A verdade é que a semana não ficou marcada apenas pela endogamia. Houve outras edificantes confusões. Isto porque António Costa, a propósito de quem terá sido o verdadeiro criador da ideia, afirmou que o novo passe único para os transportes de Lisboa teve uma “paternidade coletiva”. É desagradável. Ainda agora o passe nasceu e já tem de ouvir que a mãe é um bocado galdéria. Como se não bastasse ter sido humilhado por Jerónimo de Sousa ao afirmar que “quando a esmola é grande o pobre desconfia”. “Esmola” e “Filho de senhora com profissão isenta de impostos”. Nunca um título de transporte foi tão vilipendiado num só dia. Mas atenção, Jerónimo de Sousa corrigiu a sua declaração. O líder do PCP explicou que neste caso “o pobre não deve desconfiar porque é verdade que vai haver esta redução dos preços dos passes”. Lá está. Confirma-se que o passe é mesmo uma esmola, mas é uma esmola com o selo de qualidade comunista. E se há modelo económico com provas dadas na distribuição de esmolas é o comunismo. Portanto, este bilhete é das melhores esmolas de todos os tempos.

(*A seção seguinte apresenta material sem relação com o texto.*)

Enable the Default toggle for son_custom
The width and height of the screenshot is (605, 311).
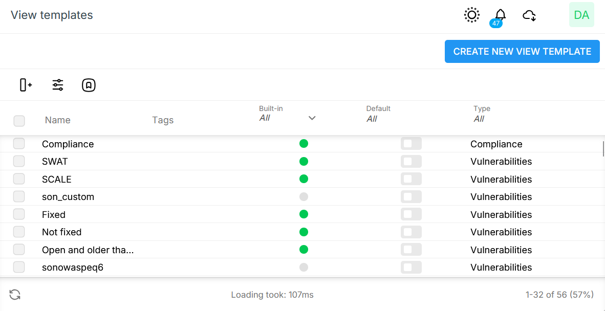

Isto de andar de transportes públicos é muito giro, mas entretanto veio a público que o primeiro-ministro tem 11 motoristas. Onze. Sim, sim, aquele número logo a seguir ao 10. O que é constituído por dois algarismos “1”, exactamente. António Costa tem 1, 2, 3… 11 motoristas. Onze. O número de jogadores numa equipa de futebol, nem mais. Como é que isto funcionará? Bom, para já acredito que o primeiro-ministro tenha um motorista de prontidão 24 horas por dia. Não vá haver algum incêndio e ter de ir à pressa a meio da noite de férias para Espanha, ou assim. Portanto, admitindo que há sempre um motorista disponível, cada um trabalha 2 horas 10 minutos e 54 segundos por dia, será isso? E a duração deste turno é acertada ao centésimo de segundo, ou o erário público fica todos os dias a arder em 6 segundos de ordenado dos choferes? À atenção de Mário “Cativa Até Fazer Superavit” Centeno.

Mário Centeno que, por estes dias, afiançou que “o investimento não é como o ‘Anita vai às compras’, não vamos com o Pantufa, com um cesto, comprar investimento”. Pois não. Para os governos do PS o investimento é mais como a fábula d’ “O Pastor Mentiroso e o Lobo”. O governo grita que vem lá o investimento, fica tudo muito entusiasmado, mas depois nada. O governo volta a berrar que vem lá o investimento, as pessoas ainda espreitam e tal, mas afinal investimento nem vê-lo. Quando finalmente chega o investimento as pessoas já nem ligam. Abrem só os cordões à bolsa e lá pagam com os seus impostos os buracos deixados pelas parcerias da Caixa Geral de Depósitos em projectos estupendos.